• [What to do]
**a)** Decide whether each statement below agrees with the D forum thread on lazy filters. Answer yes or no for each, quoting the deciding words of the thread.
(i) A lazy sequence avoids allocating memory for the output array.
(ii) Andrei has agreed to add amap/afilter functions.
(iii) A human brain can manage about seven chunks at the same time.
**b)** Answer these questions using the D forum thread on lazy filters.
(i) What does bearophile say are often the slowest parts of D programs?
(ii) To which function does Jonathan M Davis suggest passing the result of map or filter?
(iii) How does bearophile expect amap will probably be implemented?
**c)** Extend the D forum thread on lazy filters, starting after its last sentence.

[begin Extract provided]

Because a lazy filter is handy, you often don't need a real array result, a
lazy sequence is enough. A lazy sequence avoids the memory allocation of the
output array. In D programs often the slowest parts are the memory allocations.
On the other hand I have asked to add amap/afilter functions that return
arrays. Andrei has not answered about this yet.

Bye,
bearophile

Jonathan M Davis <jmdavisProg gmx.com> writes:

On Wednesday, September 14, 2011 06:09:52 bearophile wrote:
 %u:
 i have qustion why filter can't return int[]

 
 Because a lazy filter is handy, you often don't need a real array result, a
 lazy sequence is enough. A lazy sequence avoids the memory allocation of
 the output array. In D programs often the slowest parts are the memory
 allocations. On the other hand I have asked to add amap/afilter functions
 that return arrays. Andrei has not answered about this yet.

What would that gain you over passing the result of map or filter to 
std.array.array?

- Jonathan M Davis

bearophile <bearophileHUGS lycos.com> writes:

Jonathan M Davis:

 What would that gain you over passing the result of map or filter to 
 std.array.array?

1) The code gets shorter
2) The code gets a bit less noisy, because () add noise.
3) You use a single function instead of two, so you reduce the number of chunks
your brain has to manage. A human brain is able to manage a very limited number
of chunks at the same time (about 7). An expert programmer is able to merge
array(map()) into a single chunk, but this requires a bit of training and time.
4) Maybe you are able to reduce the abstraction penalty for the compiler,
reducing the amount of code compiled. (But this probably will not happen
because amap will probably be just implemented with an array(map()) to reduce
library code and time to write to write it).

[end Extract provided]
[begin Dataset records]

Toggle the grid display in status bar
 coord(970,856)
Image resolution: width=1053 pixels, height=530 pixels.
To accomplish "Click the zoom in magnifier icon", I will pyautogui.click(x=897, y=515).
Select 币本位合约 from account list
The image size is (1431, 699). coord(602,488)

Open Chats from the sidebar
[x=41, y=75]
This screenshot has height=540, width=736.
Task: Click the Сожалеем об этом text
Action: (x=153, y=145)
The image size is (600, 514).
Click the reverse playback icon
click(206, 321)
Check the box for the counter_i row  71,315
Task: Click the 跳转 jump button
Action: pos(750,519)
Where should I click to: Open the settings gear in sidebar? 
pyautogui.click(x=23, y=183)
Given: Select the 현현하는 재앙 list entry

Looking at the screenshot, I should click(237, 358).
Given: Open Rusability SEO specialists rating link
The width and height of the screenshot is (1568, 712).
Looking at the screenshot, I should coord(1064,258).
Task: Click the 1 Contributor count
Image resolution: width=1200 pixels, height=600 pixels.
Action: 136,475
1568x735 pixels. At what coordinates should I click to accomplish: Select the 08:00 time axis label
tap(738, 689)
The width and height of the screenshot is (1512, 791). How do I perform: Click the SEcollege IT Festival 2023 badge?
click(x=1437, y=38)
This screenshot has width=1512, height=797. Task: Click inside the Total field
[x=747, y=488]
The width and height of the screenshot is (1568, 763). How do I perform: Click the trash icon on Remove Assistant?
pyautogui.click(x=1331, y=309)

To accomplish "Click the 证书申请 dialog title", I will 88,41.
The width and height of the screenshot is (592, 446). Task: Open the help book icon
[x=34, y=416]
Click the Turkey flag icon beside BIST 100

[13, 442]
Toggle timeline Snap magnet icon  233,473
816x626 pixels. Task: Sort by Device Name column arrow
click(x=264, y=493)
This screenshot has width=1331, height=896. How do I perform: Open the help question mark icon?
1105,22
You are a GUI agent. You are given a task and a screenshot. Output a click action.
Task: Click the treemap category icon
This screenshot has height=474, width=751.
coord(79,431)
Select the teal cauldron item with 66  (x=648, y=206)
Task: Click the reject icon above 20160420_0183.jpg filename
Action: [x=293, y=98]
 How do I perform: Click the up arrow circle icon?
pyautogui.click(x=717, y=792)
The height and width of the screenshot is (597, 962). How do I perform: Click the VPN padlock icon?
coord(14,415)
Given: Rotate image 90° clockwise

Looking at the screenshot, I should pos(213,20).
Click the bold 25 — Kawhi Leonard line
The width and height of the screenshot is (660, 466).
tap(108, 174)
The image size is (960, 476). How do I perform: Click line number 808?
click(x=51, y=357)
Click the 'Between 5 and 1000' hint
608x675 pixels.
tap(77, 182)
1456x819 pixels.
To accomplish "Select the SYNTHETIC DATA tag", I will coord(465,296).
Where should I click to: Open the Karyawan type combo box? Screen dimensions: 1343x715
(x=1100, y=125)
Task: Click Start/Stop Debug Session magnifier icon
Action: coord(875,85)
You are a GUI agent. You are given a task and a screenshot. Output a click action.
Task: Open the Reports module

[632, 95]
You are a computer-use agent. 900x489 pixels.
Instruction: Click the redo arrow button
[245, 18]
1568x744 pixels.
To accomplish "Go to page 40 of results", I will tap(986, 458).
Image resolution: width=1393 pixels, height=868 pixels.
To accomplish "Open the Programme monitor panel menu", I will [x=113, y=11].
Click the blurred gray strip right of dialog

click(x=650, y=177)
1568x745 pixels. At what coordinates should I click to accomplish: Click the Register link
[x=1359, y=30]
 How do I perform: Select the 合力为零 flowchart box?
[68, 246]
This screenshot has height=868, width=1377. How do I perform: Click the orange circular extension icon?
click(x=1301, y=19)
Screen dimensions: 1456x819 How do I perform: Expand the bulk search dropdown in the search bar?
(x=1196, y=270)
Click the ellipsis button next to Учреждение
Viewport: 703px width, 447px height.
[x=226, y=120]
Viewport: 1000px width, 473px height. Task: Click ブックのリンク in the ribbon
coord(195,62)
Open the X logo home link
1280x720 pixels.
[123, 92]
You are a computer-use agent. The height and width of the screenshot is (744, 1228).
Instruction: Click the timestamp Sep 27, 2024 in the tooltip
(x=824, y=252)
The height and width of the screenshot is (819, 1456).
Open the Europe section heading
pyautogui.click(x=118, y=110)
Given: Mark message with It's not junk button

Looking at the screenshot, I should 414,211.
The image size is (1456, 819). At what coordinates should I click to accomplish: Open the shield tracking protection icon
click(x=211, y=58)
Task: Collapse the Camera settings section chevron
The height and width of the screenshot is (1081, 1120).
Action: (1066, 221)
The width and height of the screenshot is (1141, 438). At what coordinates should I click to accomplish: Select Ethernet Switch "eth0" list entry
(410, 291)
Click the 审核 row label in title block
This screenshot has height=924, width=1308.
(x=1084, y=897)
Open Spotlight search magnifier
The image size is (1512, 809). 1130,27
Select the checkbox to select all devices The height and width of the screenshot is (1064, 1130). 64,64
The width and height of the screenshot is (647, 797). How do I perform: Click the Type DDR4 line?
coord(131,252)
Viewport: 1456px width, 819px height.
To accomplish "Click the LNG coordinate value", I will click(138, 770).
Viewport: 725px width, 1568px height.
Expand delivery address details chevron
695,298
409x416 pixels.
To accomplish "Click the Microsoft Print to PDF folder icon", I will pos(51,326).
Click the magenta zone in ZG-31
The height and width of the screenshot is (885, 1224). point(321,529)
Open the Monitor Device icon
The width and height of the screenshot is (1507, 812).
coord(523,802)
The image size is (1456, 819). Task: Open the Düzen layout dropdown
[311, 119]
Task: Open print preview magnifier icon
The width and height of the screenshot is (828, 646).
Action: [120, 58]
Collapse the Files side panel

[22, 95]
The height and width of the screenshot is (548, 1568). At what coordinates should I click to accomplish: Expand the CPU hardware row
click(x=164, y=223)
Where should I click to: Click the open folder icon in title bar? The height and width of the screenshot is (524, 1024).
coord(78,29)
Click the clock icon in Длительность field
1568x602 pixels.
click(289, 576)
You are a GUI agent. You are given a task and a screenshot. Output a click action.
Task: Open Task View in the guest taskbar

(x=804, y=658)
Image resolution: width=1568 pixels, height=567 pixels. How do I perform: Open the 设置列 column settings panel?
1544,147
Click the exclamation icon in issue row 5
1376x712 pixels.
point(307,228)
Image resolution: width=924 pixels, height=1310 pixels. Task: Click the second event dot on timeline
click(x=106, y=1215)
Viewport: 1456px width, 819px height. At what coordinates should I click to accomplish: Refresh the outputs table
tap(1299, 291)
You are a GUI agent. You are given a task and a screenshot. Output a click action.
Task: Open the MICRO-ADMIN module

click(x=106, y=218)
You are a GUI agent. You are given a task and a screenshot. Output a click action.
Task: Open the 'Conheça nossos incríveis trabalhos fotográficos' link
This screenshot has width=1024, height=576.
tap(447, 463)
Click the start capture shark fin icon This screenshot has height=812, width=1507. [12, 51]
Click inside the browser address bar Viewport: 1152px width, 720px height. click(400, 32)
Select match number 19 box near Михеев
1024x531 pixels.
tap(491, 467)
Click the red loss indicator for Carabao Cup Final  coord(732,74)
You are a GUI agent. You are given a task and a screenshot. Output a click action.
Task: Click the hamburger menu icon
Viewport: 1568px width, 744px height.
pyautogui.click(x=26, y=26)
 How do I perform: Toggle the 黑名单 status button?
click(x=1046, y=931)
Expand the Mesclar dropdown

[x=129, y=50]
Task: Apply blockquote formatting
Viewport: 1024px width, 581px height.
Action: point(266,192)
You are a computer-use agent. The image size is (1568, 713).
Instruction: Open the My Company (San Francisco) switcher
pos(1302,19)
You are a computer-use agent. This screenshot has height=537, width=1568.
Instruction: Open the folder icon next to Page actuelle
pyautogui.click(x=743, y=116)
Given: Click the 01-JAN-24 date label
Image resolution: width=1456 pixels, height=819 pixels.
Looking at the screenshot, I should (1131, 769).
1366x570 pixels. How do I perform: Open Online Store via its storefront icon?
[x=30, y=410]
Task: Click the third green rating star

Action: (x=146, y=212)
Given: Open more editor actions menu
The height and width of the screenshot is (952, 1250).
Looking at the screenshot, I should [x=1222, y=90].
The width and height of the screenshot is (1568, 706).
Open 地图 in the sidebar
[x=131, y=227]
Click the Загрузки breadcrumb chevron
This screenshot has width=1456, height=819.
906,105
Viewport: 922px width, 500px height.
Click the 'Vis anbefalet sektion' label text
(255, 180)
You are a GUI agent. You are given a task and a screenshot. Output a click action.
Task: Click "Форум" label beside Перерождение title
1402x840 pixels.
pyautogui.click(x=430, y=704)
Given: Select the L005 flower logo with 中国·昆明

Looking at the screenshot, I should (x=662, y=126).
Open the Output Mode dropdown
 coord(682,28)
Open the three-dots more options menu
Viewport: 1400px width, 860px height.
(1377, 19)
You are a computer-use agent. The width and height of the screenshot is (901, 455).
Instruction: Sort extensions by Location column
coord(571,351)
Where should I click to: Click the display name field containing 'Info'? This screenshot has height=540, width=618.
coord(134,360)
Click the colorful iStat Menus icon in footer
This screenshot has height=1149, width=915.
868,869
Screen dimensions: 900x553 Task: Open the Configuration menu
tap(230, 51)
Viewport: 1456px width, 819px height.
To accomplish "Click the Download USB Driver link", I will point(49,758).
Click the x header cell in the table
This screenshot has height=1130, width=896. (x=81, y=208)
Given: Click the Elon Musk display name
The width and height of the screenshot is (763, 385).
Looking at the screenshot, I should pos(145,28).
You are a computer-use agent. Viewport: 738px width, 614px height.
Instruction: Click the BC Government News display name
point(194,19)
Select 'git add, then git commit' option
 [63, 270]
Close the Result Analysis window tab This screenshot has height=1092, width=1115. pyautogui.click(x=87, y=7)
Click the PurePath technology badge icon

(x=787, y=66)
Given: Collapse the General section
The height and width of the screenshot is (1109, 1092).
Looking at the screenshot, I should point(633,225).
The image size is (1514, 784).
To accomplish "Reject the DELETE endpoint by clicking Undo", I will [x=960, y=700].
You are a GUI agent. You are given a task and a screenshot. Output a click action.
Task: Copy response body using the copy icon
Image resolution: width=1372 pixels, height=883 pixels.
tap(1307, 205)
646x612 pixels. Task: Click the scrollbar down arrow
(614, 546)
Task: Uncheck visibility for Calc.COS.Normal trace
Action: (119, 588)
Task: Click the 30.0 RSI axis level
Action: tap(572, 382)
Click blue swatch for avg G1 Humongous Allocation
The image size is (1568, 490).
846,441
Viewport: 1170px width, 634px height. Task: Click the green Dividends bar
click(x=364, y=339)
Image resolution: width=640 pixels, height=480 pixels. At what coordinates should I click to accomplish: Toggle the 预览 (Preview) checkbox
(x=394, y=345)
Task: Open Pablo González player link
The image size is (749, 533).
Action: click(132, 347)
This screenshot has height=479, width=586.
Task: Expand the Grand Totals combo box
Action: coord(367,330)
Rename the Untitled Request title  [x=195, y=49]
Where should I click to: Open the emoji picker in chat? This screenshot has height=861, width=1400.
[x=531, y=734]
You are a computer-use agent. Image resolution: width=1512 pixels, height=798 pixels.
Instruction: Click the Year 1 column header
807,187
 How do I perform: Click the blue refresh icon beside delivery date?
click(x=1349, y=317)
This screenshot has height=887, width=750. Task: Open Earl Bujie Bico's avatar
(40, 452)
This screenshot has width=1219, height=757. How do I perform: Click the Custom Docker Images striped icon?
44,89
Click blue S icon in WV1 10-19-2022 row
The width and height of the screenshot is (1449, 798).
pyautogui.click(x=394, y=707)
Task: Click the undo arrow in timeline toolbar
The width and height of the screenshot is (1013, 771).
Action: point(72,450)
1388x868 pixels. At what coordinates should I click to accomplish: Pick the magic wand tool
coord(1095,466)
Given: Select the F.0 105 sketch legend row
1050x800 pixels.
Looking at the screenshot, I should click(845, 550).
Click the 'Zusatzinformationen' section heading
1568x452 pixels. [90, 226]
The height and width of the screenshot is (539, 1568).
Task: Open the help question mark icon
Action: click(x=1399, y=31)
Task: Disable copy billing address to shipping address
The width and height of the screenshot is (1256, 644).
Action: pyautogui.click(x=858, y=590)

[end Dataset records]

• [Answers for the exercise]
**a)**
(i) Yes: "A lazy sequence avoids the memory allocation of the output array."
(ii) No: "Andrei has not answered about this yet."
(iii) Yes: "A human brain is able to manage a very limited number of chunks at the same time (about 7)."

**b)**
(i) The memory allocations.
(ii) std.array.array.
(iii) With an array(map()).

**c)**
5) The lazy result of map is quite useful. But in a large amount of situations
in D you can't use a lazy result, you need an array (this is not true in
Haskell). So in practice about half the time I need a map, I have to apply
array() on it. So amap is a very  common pattern in D.
6) In std.parallelism there is already an map/amap pair:
http://www.d-programming-language.org/phobos/std_parallelism.html#amap
So for the D programmer it's not a significant burden to have the same
functions in std.algorithm, with the same names and same purposes.

Orthogonality is overrated in Phobos. If you take a look at functional
languages where the use of higher order functions is common, like Haskell, you
see standard functions that are the composition of common functions. Haskell
designers have a large experience on the usage of higher order functions. This
is the Haskell Prelude (similar to the D object module):

http://www.haskell.org/onlinereport/standard-prelude.html

As example it contains both map and concatMap (concatMap is absent in Phobos
still, but it will be useful to have). 

The definition of concatMap is just:

concatMap :: (a -> [b]) -> [a] -> [b]
concatMap f = concat . map f

In practice in Haskell you are allowed to write concatMap just like this:

concatMap = concat.map

This means concatMap is just using three functions, concat, map and dot (that
is the composition function). Do you know why such simple function is included
in the Prelude, despite it essentially saves just one character (the dot)?
Because using a concat on the result of map is a very common pattern in Haskell
code. So packing them in a single name allows the mind of the programmer to
think of it as a single entity, and allows a bit higher thinking while you
program.

This is why I think amap/afilter are worth adding to Phobos. I did have them in
my dlibs1 and I have used them many times.

Bye,
bearophile

Jonathan M Davis <jmdavisProg gmx.com> writes:

On Wednesday, September 14, 2011 07:46:37 bearophile wrote:
 Jonathan M Davis:
 What would that gain you over passing the result of map or filter to
 std.array.array?

 
 1) The code gets shorter
 2) The code gets a bit less noisy, because () add noise.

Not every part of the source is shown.